The makeup of New Jersey’s new Cannabis Regulatory Commission violates the law that created the commission, claims a lawyer for the state’s chapter of the NAACP.

This comes days after a social justice advocate criticized the commission due to the fact that none of its members are Black men—who have historically been the most disproportionately arrested and convicted of marijuana offenses in the state.

A letter obtained by Gothamist/WNYC shows the civil rights organization's lawyer demanding that the state reveal the backgrounds of the five appointed commission members. 

In the letter, Gregg L. Zeff quoted a section of the new cannabis legislation, “At least one member shall by a State representative of a national organization or State branch of a national organization with a stated mission of studying, advocating, or adjudicating against minority historical oppression, past and present discrimination, unemployment, poverty and income inequality, and other forms of social injustice or inequality.”

“It is not clear to me that any appointed member of the commission meets this mandatory requirement,” Zeff, the NJ NAACP’s Legal Redress Chair of the NJ NAACP, wrote. 

The commission is made up of a Latina woman, a Latino man, a white woman, a white man, and a Black woman, Dianna Houenou. Houenou, a former ACLU attorney, is the commission’s chair. Zeff commented on her appointment, stating that while she is an “excellent choice” for chair, “be reminded that she has been working for the Governor’s office for two years and is not ‘a State representative of a national organization or State branch of a national organization with a stated mission of studying, advocating, or adjudicating against minority historical oppression…’”

New Jersey NAACP president Richard T. Smith said the commission should take somebody off the commission or add two seats.

The Cannabis Regulatory Commission will determine who can legally grow and sell marijuana in New Jersey. A spokesman for the Governor declined a request for comment about the background of the commission members.

Last week, Rev. Dr.
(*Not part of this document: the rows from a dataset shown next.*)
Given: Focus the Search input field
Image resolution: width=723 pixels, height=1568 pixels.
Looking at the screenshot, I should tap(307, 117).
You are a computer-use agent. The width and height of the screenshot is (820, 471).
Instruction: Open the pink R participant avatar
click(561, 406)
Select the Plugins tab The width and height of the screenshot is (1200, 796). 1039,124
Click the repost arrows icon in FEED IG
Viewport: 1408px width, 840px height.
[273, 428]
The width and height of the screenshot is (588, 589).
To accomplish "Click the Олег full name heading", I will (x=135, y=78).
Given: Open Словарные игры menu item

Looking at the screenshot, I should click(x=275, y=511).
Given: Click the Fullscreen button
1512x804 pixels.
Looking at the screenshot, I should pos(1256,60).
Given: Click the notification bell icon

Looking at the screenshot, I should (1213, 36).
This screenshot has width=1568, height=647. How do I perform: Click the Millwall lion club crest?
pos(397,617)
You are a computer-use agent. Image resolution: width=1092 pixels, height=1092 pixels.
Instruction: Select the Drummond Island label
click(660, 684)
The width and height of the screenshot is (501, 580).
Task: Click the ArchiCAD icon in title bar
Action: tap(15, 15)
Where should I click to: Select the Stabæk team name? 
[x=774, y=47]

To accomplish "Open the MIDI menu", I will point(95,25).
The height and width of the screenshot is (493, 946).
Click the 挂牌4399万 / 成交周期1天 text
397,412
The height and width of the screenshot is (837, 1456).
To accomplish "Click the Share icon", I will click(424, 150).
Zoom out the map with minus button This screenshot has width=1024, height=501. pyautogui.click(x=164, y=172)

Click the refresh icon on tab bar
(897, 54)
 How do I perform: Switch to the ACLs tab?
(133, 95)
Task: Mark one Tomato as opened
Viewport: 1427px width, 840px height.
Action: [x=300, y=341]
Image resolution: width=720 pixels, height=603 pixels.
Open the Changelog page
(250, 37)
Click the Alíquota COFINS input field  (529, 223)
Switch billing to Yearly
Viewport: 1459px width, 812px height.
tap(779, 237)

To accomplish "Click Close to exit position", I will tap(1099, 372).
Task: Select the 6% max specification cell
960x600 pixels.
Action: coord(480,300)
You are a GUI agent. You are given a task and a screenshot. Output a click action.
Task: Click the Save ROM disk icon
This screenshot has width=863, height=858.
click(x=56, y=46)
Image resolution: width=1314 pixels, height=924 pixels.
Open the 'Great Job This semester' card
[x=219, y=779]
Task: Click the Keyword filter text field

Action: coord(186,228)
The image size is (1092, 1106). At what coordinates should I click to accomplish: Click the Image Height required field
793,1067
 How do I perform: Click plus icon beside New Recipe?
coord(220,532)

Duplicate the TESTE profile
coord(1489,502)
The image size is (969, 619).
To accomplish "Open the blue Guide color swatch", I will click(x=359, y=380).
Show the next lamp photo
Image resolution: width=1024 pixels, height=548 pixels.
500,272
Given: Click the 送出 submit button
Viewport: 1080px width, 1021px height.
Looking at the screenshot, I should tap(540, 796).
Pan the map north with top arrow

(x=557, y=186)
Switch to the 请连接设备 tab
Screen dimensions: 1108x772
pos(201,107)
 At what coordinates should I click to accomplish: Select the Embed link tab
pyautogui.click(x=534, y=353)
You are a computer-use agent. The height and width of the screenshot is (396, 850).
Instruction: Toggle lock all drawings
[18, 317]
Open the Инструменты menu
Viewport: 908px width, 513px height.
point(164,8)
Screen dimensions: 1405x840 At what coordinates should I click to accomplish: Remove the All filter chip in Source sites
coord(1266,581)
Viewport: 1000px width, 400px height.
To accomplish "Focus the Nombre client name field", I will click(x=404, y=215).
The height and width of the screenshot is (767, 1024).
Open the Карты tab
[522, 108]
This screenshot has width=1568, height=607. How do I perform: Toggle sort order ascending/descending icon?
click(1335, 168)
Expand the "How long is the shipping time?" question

Charles Boyer, the founder of the group Salvation and Social Justice Tweeted his dismay about the lack of representation of Black men. “There’s no one on the commission who has lived experience with the brutalities of the drug war,” he told Gothamist/WNYC last week. “There’s no one here who knows what it has been like to have been arrested or incarcerated. There’s no one here who was ever in the underground market.”